L'autoerotismo tra soggetti non fisicamente presenti (uno dei quali minori) costituisce reato.

Nei giorni scorsi il personale della Polizia Postale di Cosenza ha dato esecuzione ad un’ordinanza di custodia cautelare in carcere nei confronti di un uomo indagato per aver adescato, tramite l’utilizzo dei social network, una bambina di 12 anni per poi indurla ad effettuare videochat dal contenuto erotico. Posto che la vicenda è chiaramente tutta da accertare, quanto verificatosi sembra ricondursi ad una condotta purtroppo abbastanza diffusa.

Quella degli adulti che hanno interesse sessuale verso i minori è, infatti, una realtà patologica che oggi assume una diversa modalità di azione. I fatti di cronaca evidenziano che coloro i quali soffrono di tale parafilia conoscono oggi molto bene il mondo dei giovani e, per questo motivo, si adattano ad esso modificando il loro modus operandi. Nello specifico, per avviare relazioni, attualmente si dimostrano molto abili nello sfruttare non solo le nuove forme di comunicazione di preadolescenti e adolescenti, ma anche capaci di approfittare della loro tendenza al narcisismo e alla curiosità sessuale.

Atti sessuali sul web con un minore, chi è il groomer?

L’adulto abusante, spesso indicato come groomer, mira così a costruire un legame “affettivo”, utilizzando il linguaggio dei ragazzini ricco di emoticons ed incentivando fantasie di innamoramento. Il tutto solo per preparare il terreno a richieste di immagini sessuali, induzioni ad atti di autoerotismo, per poi addirittura proporre incontri sessuali. È bene tenere presente dunque, che il fatto di nascondersi dietro un mezzo tecnologico, non esula da responsabilità, perché nella nozione di atti sessuali penalmente rilevanti rientrano anche gli atti di masturbazione dinanzi alla webcam.

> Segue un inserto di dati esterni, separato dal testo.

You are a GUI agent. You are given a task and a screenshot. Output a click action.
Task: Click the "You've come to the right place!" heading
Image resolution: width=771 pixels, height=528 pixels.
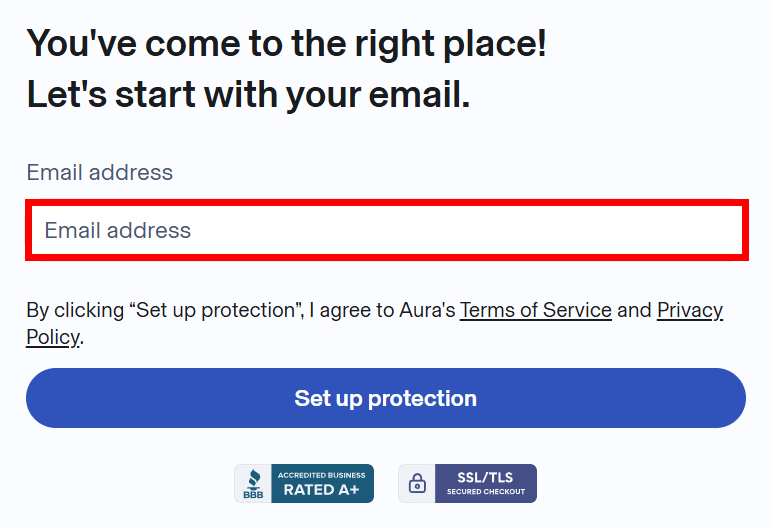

L’autoerotismo tra soggetti non fisicamente presenti (uno dei quali minori) costituisce infatti reato, tanto che la Corte di Cassazione, nel rigettare il ricorso di persona condannata per fatti di violenza sessuale nel confronti di un minore, ha statuito che gli atti di masturbazione costituiscono atti sessuali a tutti gli effetti. Irrilevante è che essi siano praticati dalla persona offesa su se stessa se ciò avviene per il soddisfacimento degli impulsi sessuali dell’autore del reato, che lo istighi mediante telecamera cui è connesso via internet.

Atti sessuali sul web con un minore, cosa dice la Cassazione?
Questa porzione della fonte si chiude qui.